The bridal shower was held at a swanky private country club. There was a woman sitting at our table whom I would SWEAR has had plastic surgery on her nose and lips. She had those "Melanie Griffith" lips, which are the entirely too big and obviously have at least 6 tons of collagen injected into them. And she had this wierd little (obviously sculpted) nose that was way too thin and straight with a strange little upturned bulbous growth-type ending. There is no way in hell that that is the nose that God graced her with upon her birth. How do I know that? Because she's 100 percent Italian, and I am part Italian myself. Italian people don't have delicate linear noses that turn up at the end. No sir. Italian people have large wide noses like black people. You know what I mean. Thick at the top, sort of flat toward the middle, and wide at the bottom. Other than her obvious surgery-enhanced features, she was pleasant to look at and listen to. She seems like a good woman to go out to lunch with and watch a movie with. She loves to cook and referred to herself as a "food nerd." That was pretty cool, I thought. I know lots about nerds, being a bit of a technology nerd myself, but I've never heard of a food nerd. Interesting.

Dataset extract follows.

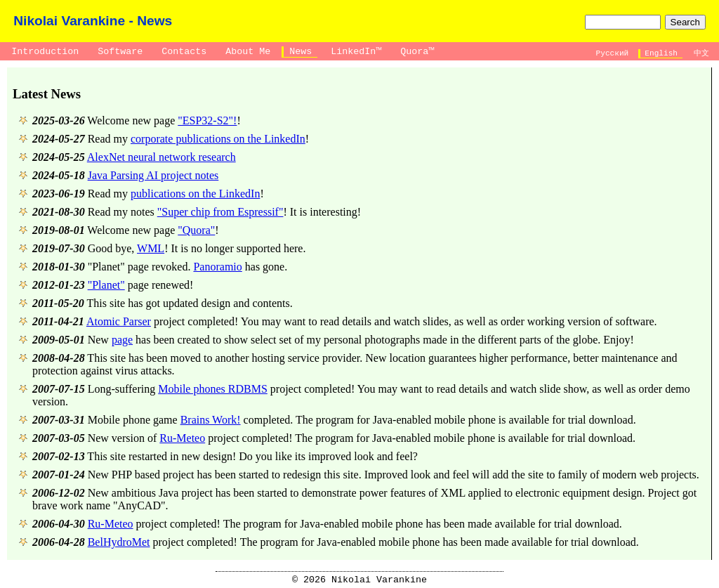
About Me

I sat next to a woman who has an allergy to all foods made with wheat. She says that she doesn't often eat foods with wheat, but on those rare occassions when she just HAS to have a bit of that pizza or brownie, she says that as soon as she swallows it, the food feels like it scrapes her esophogus all the way down and then she's sick to her stomach for three days afterward. Geez, that would suck. I love pizza and brownies. She said she can make brownies or pizza with special wheat-free flour, but it takes more effort.
We all chatted away as though we were on a first date. It was pleasant in a surface kind of way. Being just barely a woman myself, I generally loathe these kind of events, but the ladies at my table made it bearable. The food was very good (the ritzy club must have a ritzy cook). Then during dessert (awesome light white cake with whipped cocoa filling and light whipped-cream frosting...YUM! I felt SO sorry for the lady sitting next to me who couldn't have a piece of that lovely cake. I was guilty the entire time that I was eating it.) the bride-to-be opened the enormous piles of gifts. It took forever. Forever and ever and ever. I contemplated getting really stinking drunk so that I would be able to enjoy (or at least, endure) the unwrapping-of-gifts ceremony. But then I remembered that I had to drive 3 hours to get home. Shit.
What made the unwrapping go on interminably was that fact that the honored guest would remove the wrapping paper on each gift and then take each gift item out of its box to show it to the crowd. I think that the entire day can be summed up by a remark that the wheat-free lady made after one gift was opened and paraded to the crowd. She said: "Oh...what a pretty toaster!" I thought to myself, "No, she didn't just say that. Please, no." But, alas, she did.